Transmission spectroscopy is the method, examining spectra as known exoplanets pass in front of, then behind their host stars. Researchers will use light filtering through the atmospheres to unlock the chemical processes within each. ARIEL will survey about 1,000 planetary systems in both visible and infrared wavelengths, probing not just chemistry but the thermal conditions that affect their composition. The mission’s focus is on super-Earths to gas giants, all with temperatures greater than 320 Celsius.

I suspect that principal investigator Giovanna Tinetti (University College London) has been asked about the choice of targets to the point of exhaustion, but one reason for focusing on planets in this size and temperature range is our need to build up a catalog of atmospheres that will inform the entire field, so that when we drill down to small, rocky worlds using future instruments, we’ll have a context in which to place what we see. A high temperature atmosphere is helpful here because it remains in continuous circulation, without the obscuring clouds that make characterization difficult.

Image: Giovanna Tinetti (University College London), principal investigator for ARIEL.

ARIEL will be positioned around L2, the second Sun-Earth Lagrange point, 1.5 million kilometres directly ‘behind’ Earth as viewed from the Sun. A just released ESA report explains the issues the mission will investigate, noting the wide range of planets and stars:

This large and unbiased survey will contribute to answering the first of the four ambitious topics listed in the ESA’s Cosmic Vision: “What are the conditions for planet formation and the emergence of life?”. Thousands of exoplanets have now been discovered with a huge range of masses, sizes and orbits: from rocky Earth-like planets to large gas giants grazing the surface of their host star.

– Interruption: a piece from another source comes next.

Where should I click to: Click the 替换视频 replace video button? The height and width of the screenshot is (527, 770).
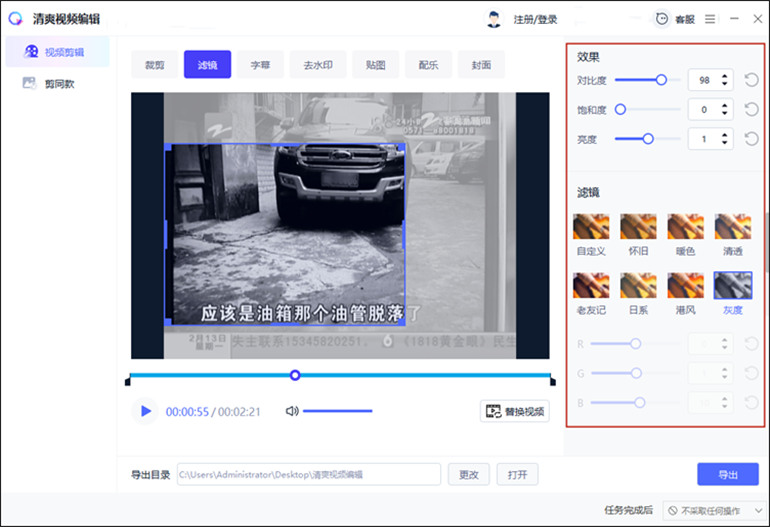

There is no known, discernible pattern linking the presence, size, or orbital parameters of a planet to the nature of its parent star. We have little idea whether the chemistry of a planet’s surface and atmosphere is linked to its formation environment, or whether the type of host star drives the physics and chemistry of the planet’s birth and evolution.

Remember, too, the statistical nature of the inquiry. The sample population is large, so that we move from the small number of atmospheres currently characterized to hundreds. Our understanding of the early stages of planet and atmosphere formation during the first few million years in an infant system as it emerges from the nebular phase should help us relate the chemistry in exoplanets to their other parameters and to the chemical environment of the star.

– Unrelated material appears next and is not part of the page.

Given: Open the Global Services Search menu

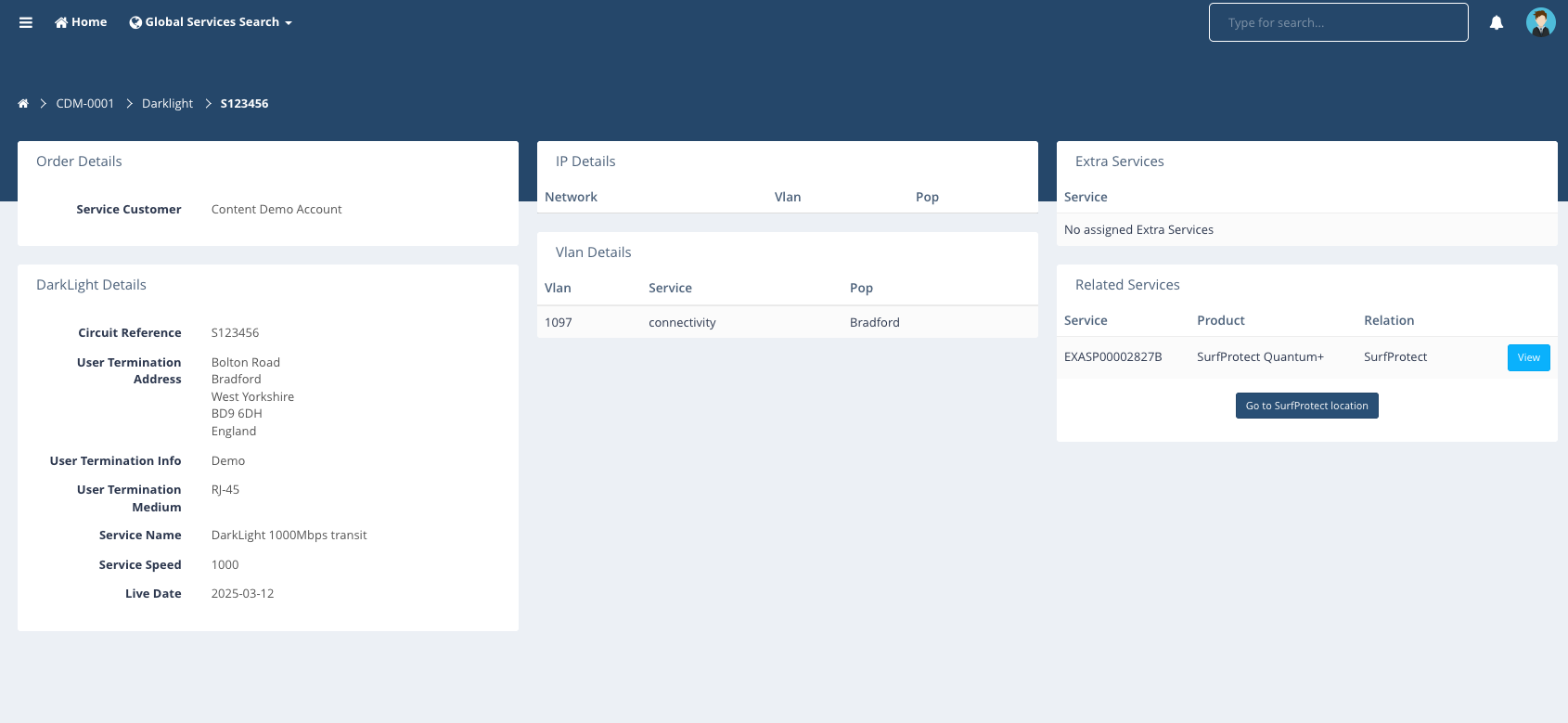Looking at the screenshot, I should point(212,22).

Image: An example spectrum Ariel could measure from light passing through an exoplanet’s atmosphere. Credit: ESA/STFC RAL Space/UCL/UK Space Agency/ATG Medialab.

Key components — water vapor, carbon dioxide, methane — of planetary atmospheres will be detected, but also more unusual metallic compounds that define the chemical environment within each system studied. For a smaller number of target planets, the spacecraft will perform a survey of cloud systems and atmospheric changes at a seasonal and daily level. Says ARIEL project scientist Theresa Lueftinger: “Our chemical census of hundreds of solar systems will help us understand each planet in context of the chemical environment and composition of the host star, in turn helping us to better understand our own cosmic neighbourhood.”

ESA has just announced that ARIEL has moved from study to implementation phase, the step before negotiations begin with industrial contractors to build the spacecraft, which is scheduled for launch from Kourou (French Guiana) in 2029. Bids on spacecraft hardware will be requested within months, with the prime contractor chosen by the summer of 2021. 50 institutes from 17 European countries are involved, as is NASA, in the payload module, which will have at its heart a one-meter class cryogenic telescope along with associated science instruments.

Three ESA missions with an exoplanet charter are thus framed within a ten-year window, with ARIEL joined by CHEOPS (CHaracterising ExOPlanet Satellite), launched in December 2019, and PLATO (PLAnetary Transits and Oscillations of stars), to be launched in 2026. The latter emphasizes rocky planets in the habitable zone of Sun-like stars.